Use the standard LIKE operator instead of the MATCHES operator.

The MATCHES operator is specific to IBM® Informix® SQL, at allows to compare a character string column to a search pattern:

SELECT * FROM customer WHERE customer_name MATCHES "A*"

The Genero language supports a MATCHES operator. Do not confuse the language MATCHES operator (used in BDL instructions such as IF custname MATCHES "S*"), with the SQL MATCHES operator (used in SQL statements). There is no problem in using the MATCHES operator of BDL.

The standard SQL operator for pattern search is LIKE:
SELECT * FROM customer WHERE customer_name LIKE "A%"
When using a non-Informix driver, the MATCHES expressions using a string constant are replaced by a LIKE expression.
Important:

Only MATCHES expressions with a string constant can be converted to LIKE expressions, if the MATCHES uses a ? SQL parameter place holder, no translation is done.

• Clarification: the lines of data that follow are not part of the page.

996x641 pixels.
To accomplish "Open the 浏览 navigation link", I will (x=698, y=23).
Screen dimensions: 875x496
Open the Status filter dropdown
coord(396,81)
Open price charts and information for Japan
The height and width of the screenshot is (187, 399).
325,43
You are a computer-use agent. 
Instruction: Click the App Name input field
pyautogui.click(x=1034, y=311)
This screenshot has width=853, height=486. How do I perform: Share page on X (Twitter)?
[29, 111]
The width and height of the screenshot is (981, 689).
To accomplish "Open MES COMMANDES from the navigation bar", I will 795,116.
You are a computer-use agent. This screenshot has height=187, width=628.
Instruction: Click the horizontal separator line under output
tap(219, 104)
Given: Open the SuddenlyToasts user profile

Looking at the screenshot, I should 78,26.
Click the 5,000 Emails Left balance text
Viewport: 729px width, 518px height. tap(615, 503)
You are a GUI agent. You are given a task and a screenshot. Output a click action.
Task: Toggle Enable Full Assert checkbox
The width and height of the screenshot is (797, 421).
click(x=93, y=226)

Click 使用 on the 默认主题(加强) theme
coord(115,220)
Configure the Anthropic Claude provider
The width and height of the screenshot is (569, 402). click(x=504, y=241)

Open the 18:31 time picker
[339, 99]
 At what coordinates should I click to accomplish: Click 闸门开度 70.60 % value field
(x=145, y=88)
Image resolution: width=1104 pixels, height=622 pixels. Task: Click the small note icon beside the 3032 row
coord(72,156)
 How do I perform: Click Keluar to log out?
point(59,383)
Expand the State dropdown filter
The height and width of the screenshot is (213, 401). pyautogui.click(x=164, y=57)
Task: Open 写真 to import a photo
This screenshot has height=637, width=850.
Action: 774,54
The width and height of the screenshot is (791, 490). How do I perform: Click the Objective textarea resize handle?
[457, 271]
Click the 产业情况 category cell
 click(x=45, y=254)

Table 1. SQL MATCHES operator support by database brand
Database Server Type SQL MATCHES support
IBM Informix Yes, native SQL feature
Microsoft™ SQL Server Emulated, see details
Oracle® MySQL / MariadDB Emulated, see details
Oracle Database Server Emulated, see details
PostgreSQL Emulated, see details
SAP HANA® Emulated, see details
SQLite Emulated, see details
Dameng® Emulated, see details

For maximum portability, replace SQL MATCHES expressions by LIKE expression. MATCHES uses * and ? as wildcards. The equivalent wildcards in the LIKE operator are % and _.

Important:

MATCHES character ranges such as [a-z] cannot be converted for the LIKE operator.

Pay attention to blank padding semantics of the target database when using a program variable in static SQL or when using the variable for an ? SQL parameter place holder after the LIKE operator: If the program variable is defined as a CHAR(N), it is filled by the runtime system with trailing blanks, in order to have a size of N, and the pattern for the LIKE operator will contain trailing blanks. For example, when a CHAR(10) variable is assigned with "ABC%", it will in fact contain "ABC%<6 blanks>". When used as SQL parameter for a LIKE expression, the database server will search for column values matching "ABC" + some characters + 6 blanks. To avoid this, use a VARCHAR(N) data type instead of CHAR(N) to hold LIKE patterns.

Some database engines have specific semantics for the LIKE operator, especially when using CHAR(N) data types. For example, with Oracle DB, the expression custname LIKE '%h': If custname is defined as CHAR(30), Oracle will only find the rows when the custname values end with a 'h' at the last character position (30). Values such as 'Smith' will not match. Similarly, when doing custname LIKE 'ab_', rows where the column type is CHAR(N>3), values such as 'abc' will not match in Oracle and PostgreSQL, because of the significant trailing blanks.

As a general advice, use the VARCHAR type for variable string data, and leave CHAR usage for fixed-length character string data such as codes.

PostgreSQL provides the SIMILAR TO operator, allowing [start-end] character range specification as in MATCHES.